Washington, avec le soutien du Canada, viole le droit international à volonté, y compris en procédant à des assassinats sur le sol étranger, comme dans le cas des « mardis de la terreur » du président Obama et de l'assassinat du chef du Corps des gardes islamiques iraniens, Qasem Soleimani, ordonné par Trump en 2020. Les deux puissances impérialistes nord-américaines ont soutenu Israël à fond au cours de l'année écoulée, alors qu'il menait son assaut génocidaire contre Gaza et se déchaînait dans tout le Moyen-Orient, accumulant sans retenue crimes de guerre et violations du droit international.

Pour des raisons de souveraineté nationale, de prestige national et de cohésion politique interne, Washington et Ottawa ne sont pas prêts à laisser New Delhi violer leurs lois et tuer leurs citoyens. Si l'Inde agit de la sorte au Pakistan, où elle aurait commandité 20 assassinats au cours des dernières années, c'est une chose, mais dans les rues de Vancouver ou de New York, c'en est une autre.

Cela dit, il y a manifestement d'autres raisons pour lesquelles Washington a choisi d'aborder cette question maintenant et d'utiliser son proche allié de longue date, le Canada, comme une sorte de prétexte.

Les stratèges de l'impérialisme américain sont frustrés et furieux que New Delhi ait hésité à soutenir les puissances de l'OTAN dans la guerre qu'elles ont déclenchée avec la Russie au sujet de l'Ukraine, et ces frustrations n'ont fait qu'augmenter à mesure que la position militaire de l'Ukraine allait de mal en pis.

L'Inde continue de s'intégrer de plus en plus dans un réseau d'alliances et de « dialogues » militaro-stratégiques bilatéraux, trilatéraux et quadrilatéraux anti-Chine avec Washington et ses principaux alliés de l'Asie-Pacifique, le Japon et l'Australie. Toutefois, elle continue de résister aux pressions américaines visant à réduire considérablement, voire à rompre, son partenariat stratégique de plusieurs décennies avec la Russie, dont elle reste dépendante pour une grande partie de son armement et de son programme nucléaire. En outre, la possibilité d'importer du pétrole russe à des prix réduits, en raison de l'embargo occidental imposé par les États-Unis, s'est avérée une aubaine pour l'économie indienne. La Russie est aujourd'hui le premier fournisseur de pétrole brut de l'Inde, alors que sa part de marché n'était que de 2 % en 2021, et une grande partie de ce pétrole est ensuite exportée sous forme de produits raffinés.

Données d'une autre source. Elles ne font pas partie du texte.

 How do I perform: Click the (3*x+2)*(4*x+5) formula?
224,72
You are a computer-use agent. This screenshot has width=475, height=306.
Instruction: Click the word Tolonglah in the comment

Les activités clandestines de l'Inde permettent à Washington de faire pression sur New Delhi pour qu'elle s'aligne davantage sur sa campagne contre la Russie. Dans le même temps, le fait que le Canada prenne l'initiative permet à l'administration Biden de faire passer son message sans compromettre l'alliance militaro-stratégique indo-américaine ni la discréditer aux yeux de l'opinion publique américaine.

Il reste à voir comment cela se passera dans les semaines et les mois à venir. Au Canada, les dernières révélations sur la violence de l'État indien sont citées par les grands médias et l'establishment politique comme autant d'arguments supplémentaires pour que le Canada adopte une politique plus agressive dans « un monde hostile », en renforçant ses partenariats avec les États-Unis, l'OTAN et les « Five Eyes », par le biais d'augmentations massives des dépenses militaires et d'une surveillance accrue de l'État à l'intérieur du pays.

En juin dernier, au nom de la lutte contre l’« ingérence étrangère », principalement chinoise, le Parlement a adopté à l'unanimité une loi créant une toute nouvelle catégorie de crimes politiques et augmentant considérablement les pouvoirs des agences de renseignement.

Dans la presse indienne, on trouve déjà des articles qui dénoncent la « stupidité » de la vendetta du gouvernement Modi contre les militants du Khalistan basés en Amérique du Nord, arguant qu'elle a permis à Washington de faire pression sur New Delhi et, au fur et à mesure des enquêtes et des procédures judiciaires, de faire monter ou baisser la tension à leur sujet en fonction des intérêts des États-Unis.

Plus généralement, toute cette affaire témoigne de l'effondrement de tout semblant de droit international et du caractère explosif des relations internationales, alors que le capitalisme mondial, avec les États-Unis et leurs alliés impérialistes en tête, s'achemine vers une guerre mondiale.